*. This was basically the end of the road for Abbott and Costello: their last picture for Universal and second last overall. In Abbott and Costello Meet Frankenstein they were on their way up, at the top of their game. Not even ten years later they seem utterly played out. Even the classic comic disjunction between the tall thin guy and the short fat one is upset because Bud looks almost as stout as Lou. Dressed in the same costumes they are almost indistinguishable.
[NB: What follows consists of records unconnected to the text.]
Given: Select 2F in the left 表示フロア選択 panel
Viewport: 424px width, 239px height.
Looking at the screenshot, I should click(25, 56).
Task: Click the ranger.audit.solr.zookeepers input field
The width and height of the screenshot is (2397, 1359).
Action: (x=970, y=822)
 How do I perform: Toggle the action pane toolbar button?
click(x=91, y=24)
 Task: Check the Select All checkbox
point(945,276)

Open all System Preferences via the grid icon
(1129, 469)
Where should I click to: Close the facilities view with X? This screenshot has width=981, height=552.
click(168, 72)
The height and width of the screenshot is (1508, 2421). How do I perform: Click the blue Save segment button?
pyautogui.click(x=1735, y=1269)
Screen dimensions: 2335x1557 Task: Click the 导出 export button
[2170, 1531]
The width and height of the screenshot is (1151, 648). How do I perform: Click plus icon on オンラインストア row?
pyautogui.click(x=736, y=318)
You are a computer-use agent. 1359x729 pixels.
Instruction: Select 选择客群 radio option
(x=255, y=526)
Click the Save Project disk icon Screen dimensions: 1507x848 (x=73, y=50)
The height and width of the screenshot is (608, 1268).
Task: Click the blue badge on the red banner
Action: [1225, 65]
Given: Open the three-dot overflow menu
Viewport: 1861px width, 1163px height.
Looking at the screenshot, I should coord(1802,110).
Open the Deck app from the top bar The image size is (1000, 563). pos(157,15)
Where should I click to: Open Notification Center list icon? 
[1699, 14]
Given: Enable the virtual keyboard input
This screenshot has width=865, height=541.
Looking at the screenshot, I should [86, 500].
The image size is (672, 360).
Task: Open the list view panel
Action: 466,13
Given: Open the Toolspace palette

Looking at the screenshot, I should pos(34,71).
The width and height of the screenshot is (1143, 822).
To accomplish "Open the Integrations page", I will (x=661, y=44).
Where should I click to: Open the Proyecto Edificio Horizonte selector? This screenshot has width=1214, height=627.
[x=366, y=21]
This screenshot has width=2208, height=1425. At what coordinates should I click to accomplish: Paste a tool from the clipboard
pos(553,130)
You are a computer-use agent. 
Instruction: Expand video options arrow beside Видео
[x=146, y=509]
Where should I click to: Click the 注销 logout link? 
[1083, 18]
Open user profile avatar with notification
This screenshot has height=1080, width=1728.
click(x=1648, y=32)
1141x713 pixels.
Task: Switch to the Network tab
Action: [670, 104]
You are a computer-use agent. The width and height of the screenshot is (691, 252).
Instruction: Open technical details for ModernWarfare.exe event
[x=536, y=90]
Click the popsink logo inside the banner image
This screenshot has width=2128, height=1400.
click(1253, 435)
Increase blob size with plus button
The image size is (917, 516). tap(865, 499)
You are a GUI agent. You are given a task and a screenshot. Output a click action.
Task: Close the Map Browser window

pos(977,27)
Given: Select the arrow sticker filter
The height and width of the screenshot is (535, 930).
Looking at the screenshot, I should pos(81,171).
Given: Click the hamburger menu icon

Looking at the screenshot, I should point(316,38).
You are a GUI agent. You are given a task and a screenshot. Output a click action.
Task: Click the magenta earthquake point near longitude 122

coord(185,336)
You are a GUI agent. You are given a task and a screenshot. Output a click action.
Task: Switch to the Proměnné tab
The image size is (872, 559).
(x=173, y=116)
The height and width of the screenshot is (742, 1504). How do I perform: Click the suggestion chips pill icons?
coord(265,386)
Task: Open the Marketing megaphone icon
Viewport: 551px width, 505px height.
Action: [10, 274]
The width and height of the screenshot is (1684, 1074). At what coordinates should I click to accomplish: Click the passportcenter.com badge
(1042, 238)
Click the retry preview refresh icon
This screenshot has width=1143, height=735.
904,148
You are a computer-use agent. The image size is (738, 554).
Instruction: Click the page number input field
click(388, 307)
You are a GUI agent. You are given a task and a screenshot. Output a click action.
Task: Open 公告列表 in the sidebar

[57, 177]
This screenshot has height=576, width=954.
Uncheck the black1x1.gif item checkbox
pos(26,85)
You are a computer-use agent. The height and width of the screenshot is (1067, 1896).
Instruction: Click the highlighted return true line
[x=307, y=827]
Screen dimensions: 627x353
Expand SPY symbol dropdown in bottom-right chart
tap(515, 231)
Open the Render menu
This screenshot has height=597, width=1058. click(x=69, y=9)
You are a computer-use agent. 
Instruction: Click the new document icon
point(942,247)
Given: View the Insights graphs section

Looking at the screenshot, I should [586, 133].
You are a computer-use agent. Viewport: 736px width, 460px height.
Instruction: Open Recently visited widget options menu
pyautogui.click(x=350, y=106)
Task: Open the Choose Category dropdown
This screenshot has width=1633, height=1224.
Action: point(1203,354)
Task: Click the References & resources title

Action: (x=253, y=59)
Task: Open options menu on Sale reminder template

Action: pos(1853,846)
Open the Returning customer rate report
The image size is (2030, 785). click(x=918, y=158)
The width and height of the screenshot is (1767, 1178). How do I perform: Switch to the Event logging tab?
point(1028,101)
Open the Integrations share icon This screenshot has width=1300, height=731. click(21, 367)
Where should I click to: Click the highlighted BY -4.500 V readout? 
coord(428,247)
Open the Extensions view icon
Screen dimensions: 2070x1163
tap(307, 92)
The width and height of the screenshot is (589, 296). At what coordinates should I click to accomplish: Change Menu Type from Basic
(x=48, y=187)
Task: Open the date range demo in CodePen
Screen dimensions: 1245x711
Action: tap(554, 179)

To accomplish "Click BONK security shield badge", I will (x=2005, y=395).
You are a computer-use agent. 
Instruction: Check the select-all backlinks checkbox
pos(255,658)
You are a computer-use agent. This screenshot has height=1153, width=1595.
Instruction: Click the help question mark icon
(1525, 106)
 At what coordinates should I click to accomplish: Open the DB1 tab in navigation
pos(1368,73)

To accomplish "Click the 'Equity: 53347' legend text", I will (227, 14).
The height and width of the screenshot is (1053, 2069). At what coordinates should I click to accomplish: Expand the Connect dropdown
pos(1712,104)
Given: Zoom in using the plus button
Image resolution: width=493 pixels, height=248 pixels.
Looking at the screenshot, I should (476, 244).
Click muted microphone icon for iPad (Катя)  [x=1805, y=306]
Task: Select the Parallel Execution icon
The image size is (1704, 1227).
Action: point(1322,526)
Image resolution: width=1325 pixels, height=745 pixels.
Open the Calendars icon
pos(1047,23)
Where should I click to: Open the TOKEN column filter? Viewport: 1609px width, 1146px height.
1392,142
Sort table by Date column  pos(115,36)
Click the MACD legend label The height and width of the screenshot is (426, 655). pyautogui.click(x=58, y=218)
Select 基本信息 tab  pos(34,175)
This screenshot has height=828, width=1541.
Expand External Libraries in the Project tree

*. One way to tell they’re played out is the reliance on so much physical humour. The opening dance sequence sets the tone, with lots of prat falls and people being knocked down. That’s the way the rest of the movie is going to be. There’s little verbal dexterity and what there is seems laboured (for example, the punning on “mummy” and “pick”). The gags are all familiar and you can see them coming a long way in advance. Bud and Lou always had the same shtick and stuck to it, but now even they seem tired of the routine.
*. It’s a sign of just how tired and slapdash a production it is that their characters’ names are only revealed in the end credits (Pete Patterson and Freddie Franklin). Until then, they call each other by their real names. It’s like nobody cared. And perhaps nobody did.
*. Joe Dante, in his Trailers from Hell appreciation, admits it’s not the duo’s best work but says he’ll always have fond memories of having snuck in to see it as part of a double bill. He winds up his commentary by saying it likely still appeals to nine-year-olds. I think maybe it does, but that really is the level they’re aiming at. Not that a lot of today’s comedy aims much higher.
*. Well, it’s a bit of fun, tired as a lot of it may be. It’s not a movie to get angry at. Just one to feel nostalgic over. Abbot and Costello’s time, like the time of Universal’s run of classic monsters, was past.